**Task list**:
#1 In the flow rig description, what was the mean hydraulic diameter of the capillaries in the microcapillary film?
#2 Write the next part of the flow rig description, picking up after its last sentence.

[start Extract provided]

Figure 4 shows the flow rig that was used to observe the particle capture from flows within an array of seven microcapillaries. The microcapillary array consisted of a novel, plastic extrudate roughly 400 × 8.5 × 0.54 mm in dimensions, which is termed a microcapillary film (MCF) (Hallmark et al. 2005a, b). MCFs contain parallel arrays of microcapillaries embedded within a ribbon-like plastic film, as illustrated by the cross-sectional photograph (inset into Fig. 4); the capillaries in the MCF that were used for this study had a mean hydraulic diameter of 210 μm. The MCF was fabricated from a linear low-density polyethylene (LLDPE) and was optically transparent and flexible. The central seven capillaries within this MCF were connected (the remainder being heat-sealed closed) to an HPLC pump (Kontron 422, Kontron Instruments, Milan, Italy), and the flow rate could be accurately controlled. Superparamagnetic nanoparticles were introduced into the bulk flow, before the MCF, using an HPLC injection valve (VICI Valco, Houston, TX). The flow then entered the MCF and split between the seven capillaries. If one, or more, capillary or capillaries presented an increased resistance to flow compared to the remainder (for example, by partial blockage with nanoparticles), then the flow was able to redistribute across the capillary array. In this way, the pressure drop across the capillary array as a whole could remain relatively constant. The location of the black-coloured nanoparticles within the MCF was imaged with a digital camera (Canon IXUS 800 IS).

[end Extract provided]
[start Data lines]

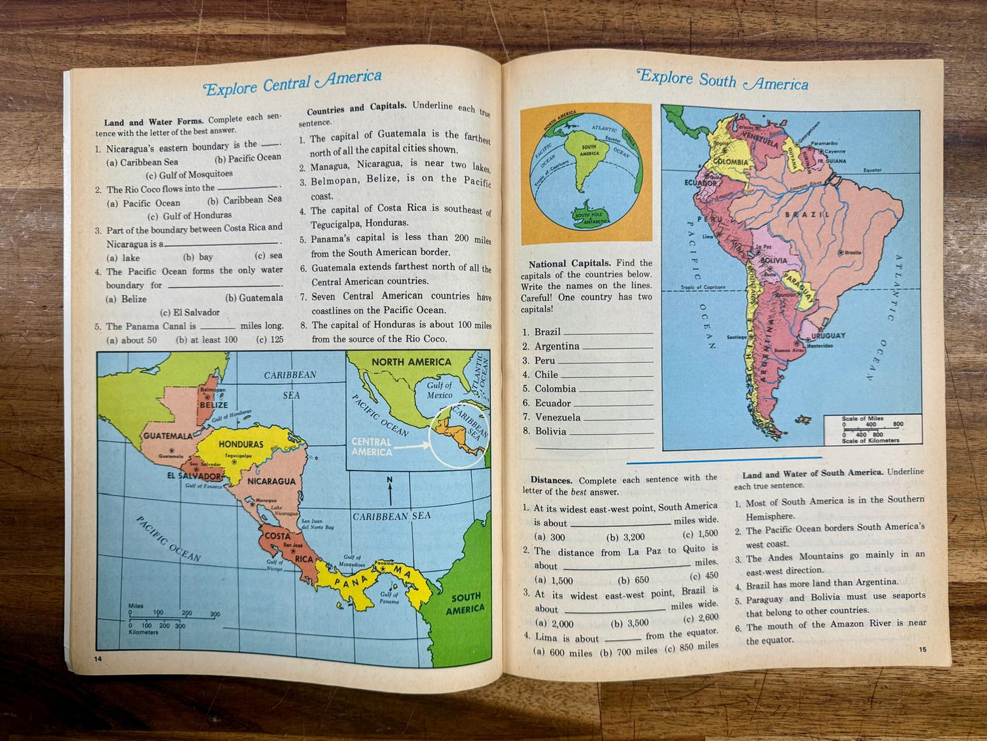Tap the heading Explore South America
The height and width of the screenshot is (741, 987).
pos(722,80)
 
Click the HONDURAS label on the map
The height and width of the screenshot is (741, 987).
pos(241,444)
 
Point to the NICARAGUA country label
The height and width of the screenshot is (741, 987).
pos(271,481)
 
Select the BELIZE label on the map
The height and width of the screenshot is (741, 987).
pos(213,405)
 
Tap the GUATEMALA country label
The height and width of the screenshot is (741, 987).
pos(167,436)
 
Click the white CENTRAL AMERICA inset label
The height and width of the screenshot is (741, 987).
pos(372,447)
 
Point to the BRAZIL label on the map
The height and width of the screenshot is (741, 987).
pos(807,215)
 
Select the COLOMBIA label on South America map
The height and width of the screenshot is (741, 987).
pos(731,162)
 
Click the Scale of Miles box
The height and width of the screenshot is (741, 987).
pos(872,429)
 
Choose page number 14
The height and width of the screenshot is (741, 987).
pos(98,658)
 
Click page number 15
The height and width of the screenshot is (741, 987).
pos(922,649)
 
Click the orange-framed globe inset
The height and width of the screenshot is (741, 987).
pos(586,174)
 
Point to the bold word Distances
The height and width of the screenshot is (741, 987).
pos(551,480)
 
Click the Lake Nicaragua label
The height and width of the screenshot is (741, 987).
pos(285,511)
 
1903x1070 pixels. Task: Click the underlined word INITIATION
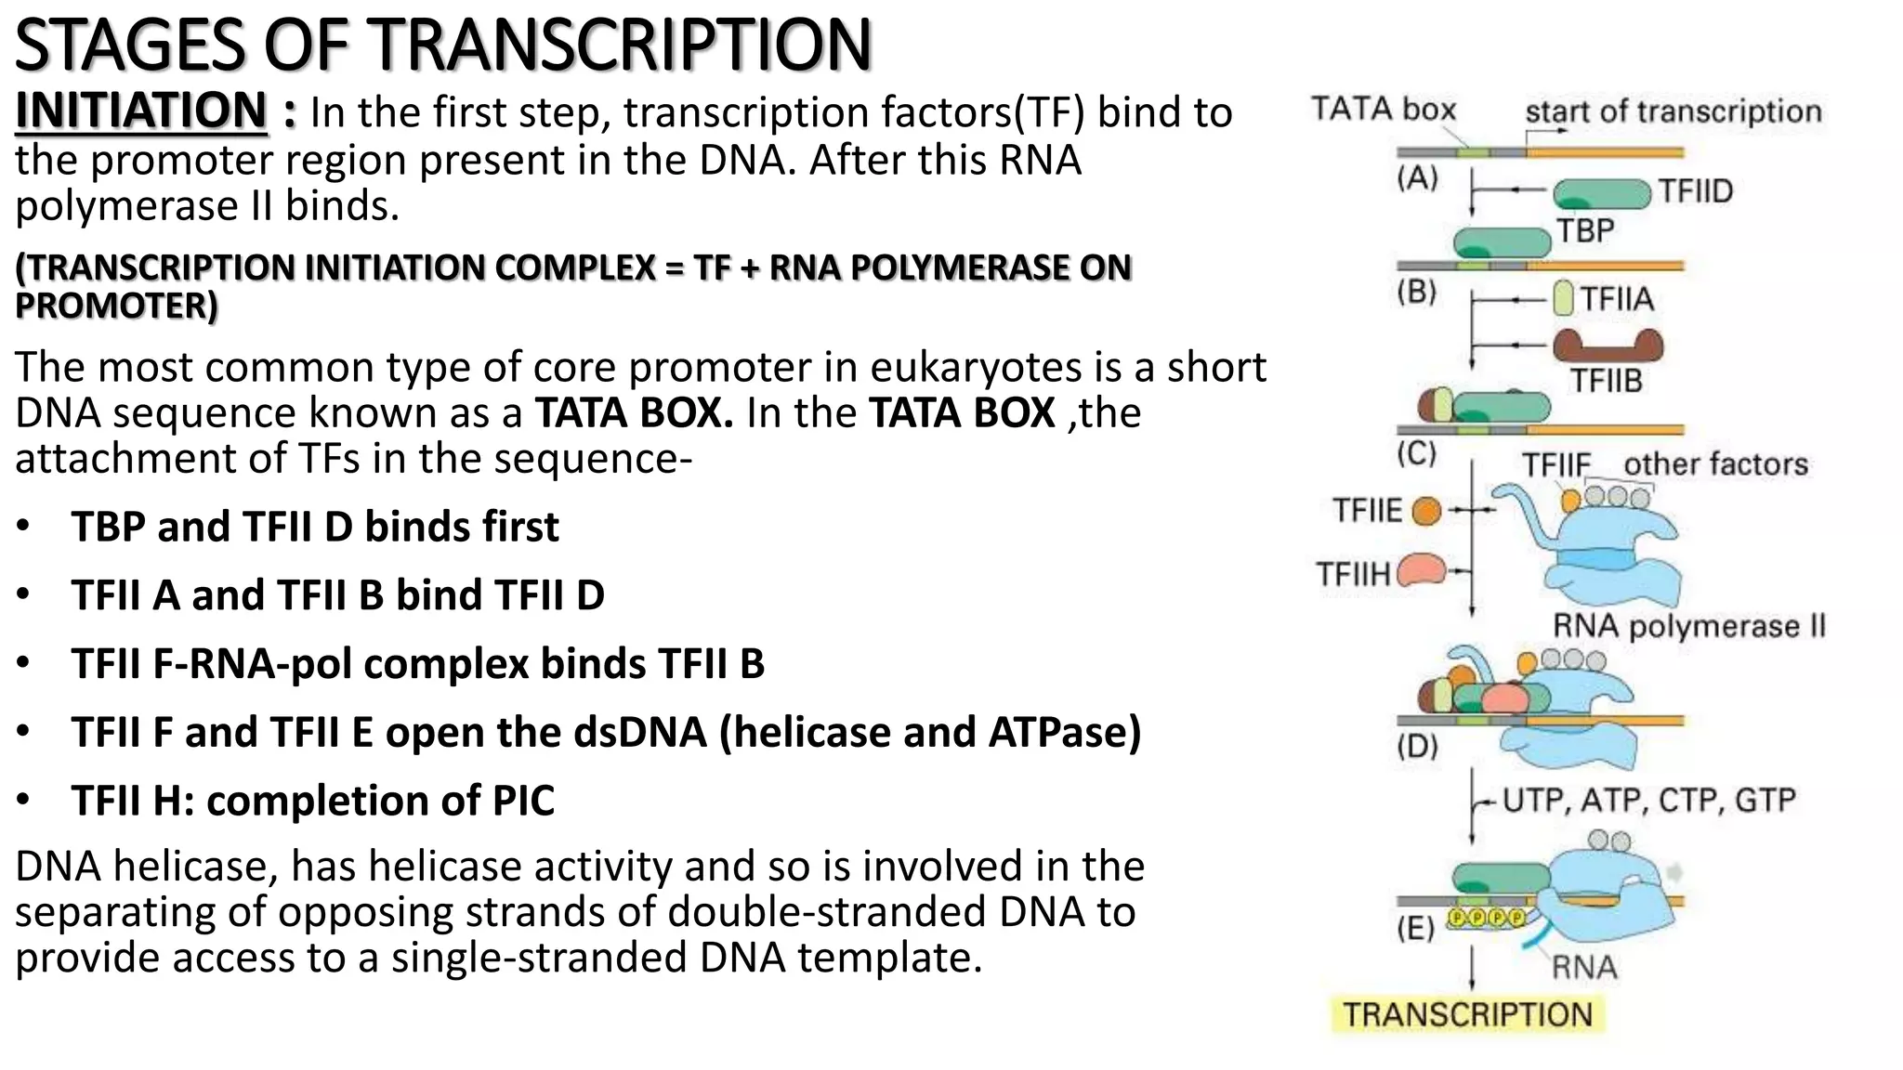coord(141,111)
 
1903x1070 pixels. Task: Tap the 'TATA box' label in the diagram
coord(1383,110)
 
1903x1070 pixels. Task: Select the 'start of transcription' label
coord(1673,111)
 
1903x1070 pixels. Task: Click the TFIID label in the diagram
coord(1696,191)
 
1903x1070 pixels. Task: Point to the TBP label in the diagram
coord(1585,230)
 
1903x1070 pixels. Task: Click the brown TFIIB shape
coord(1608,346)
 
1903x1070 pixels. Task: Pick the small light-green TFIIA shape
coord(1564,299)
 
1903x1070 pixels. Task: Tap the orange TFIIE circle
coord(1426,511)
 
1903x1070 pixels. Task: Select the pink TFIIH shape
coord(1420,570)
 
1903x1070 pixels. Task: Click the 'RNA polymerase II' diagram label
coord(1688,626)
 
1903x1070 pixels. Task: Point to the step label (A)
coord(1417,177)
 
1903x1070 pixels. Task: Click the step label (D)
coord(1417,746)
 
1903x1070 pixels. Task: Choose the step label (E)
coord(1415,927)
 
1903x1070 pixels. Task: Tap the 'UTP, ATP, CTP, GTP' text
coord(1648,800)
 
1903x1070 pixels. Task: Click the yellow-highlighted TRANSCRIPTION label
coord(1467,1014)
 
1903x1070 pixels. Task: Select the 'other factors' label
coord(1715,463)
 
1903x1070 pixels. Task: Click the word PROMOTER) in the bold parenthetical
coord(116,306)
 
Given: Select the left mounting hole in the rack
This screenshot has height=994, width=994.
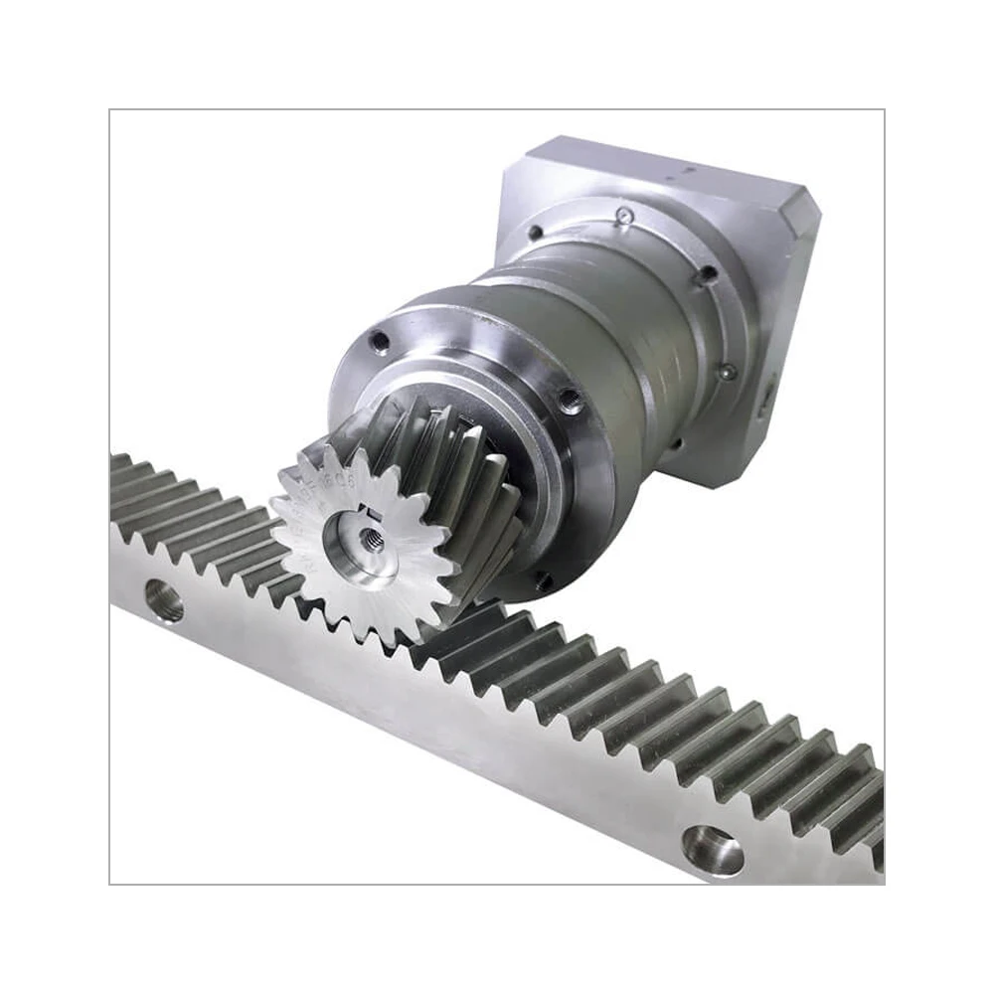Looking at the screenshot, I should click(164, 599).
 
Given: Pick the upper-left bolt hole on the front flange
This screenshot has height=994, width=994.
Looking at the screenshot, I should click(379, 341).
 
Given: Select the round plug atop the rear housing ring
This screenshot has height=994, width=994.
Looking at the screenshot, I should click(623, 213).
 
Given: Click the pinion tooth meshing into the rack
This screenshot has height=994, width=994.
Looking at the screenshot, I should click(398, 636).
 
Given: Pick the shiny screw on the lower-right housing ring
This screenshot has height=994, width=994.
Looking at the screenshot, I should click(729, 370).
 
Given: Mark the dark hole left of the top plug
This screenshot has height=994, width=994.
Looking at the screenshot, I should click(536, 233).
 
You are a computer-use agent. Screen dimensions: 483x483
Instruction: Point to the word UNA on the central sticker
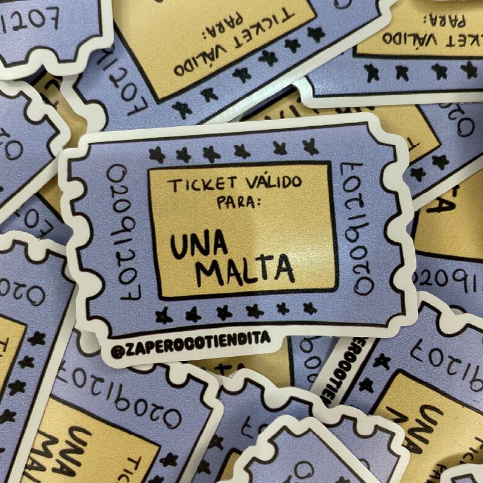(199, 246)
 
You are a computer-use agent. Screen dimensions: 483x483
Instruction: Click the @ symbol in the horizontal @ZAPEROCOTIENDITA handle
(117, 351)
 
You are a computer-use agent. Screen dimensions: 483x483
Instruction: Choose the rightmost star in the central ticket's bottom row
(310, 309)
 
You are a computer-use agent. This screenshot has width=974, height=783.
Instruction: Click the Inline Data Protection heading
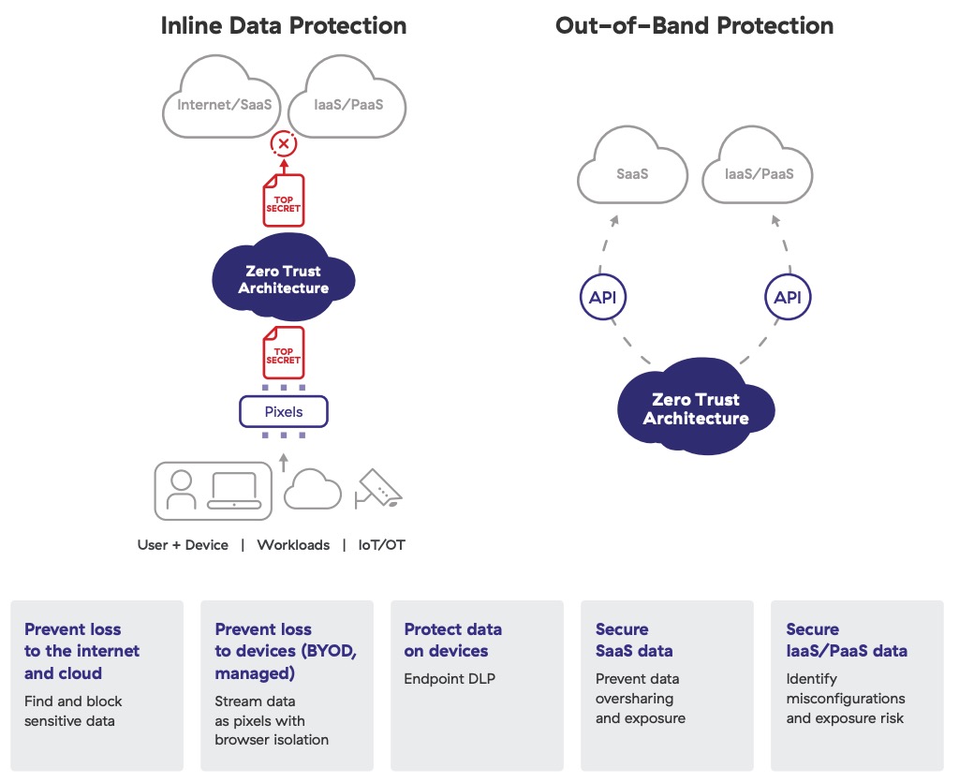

[end Data lines]

**Task responses**:
#1 210 μm

#2
The experimental procedure consisted of initially setting the flow rate to 0.2 mL min−1 and releasing a slug of nanoparticles, approximately 2 mL in volume with a concentration of 7 mg mL−1, into the flow using the injection valve. Subsequent nanoparticle capture by the magnet was imaged at regular time intervals until a steady-state layer of captured nanoparticles formed. Steady-state was considered to occur when the location and appearance of the captured nanoparticle layer remained unaltered for a period of 10 min. The MCF was then flushed with MilliQ water at approximately 10 mL min−1 to remove the captured nanoparticles. The experiment was then repeated at flow rate increments of 0.2 mL min−1 up to a flow rate of 2.0 mL min−1.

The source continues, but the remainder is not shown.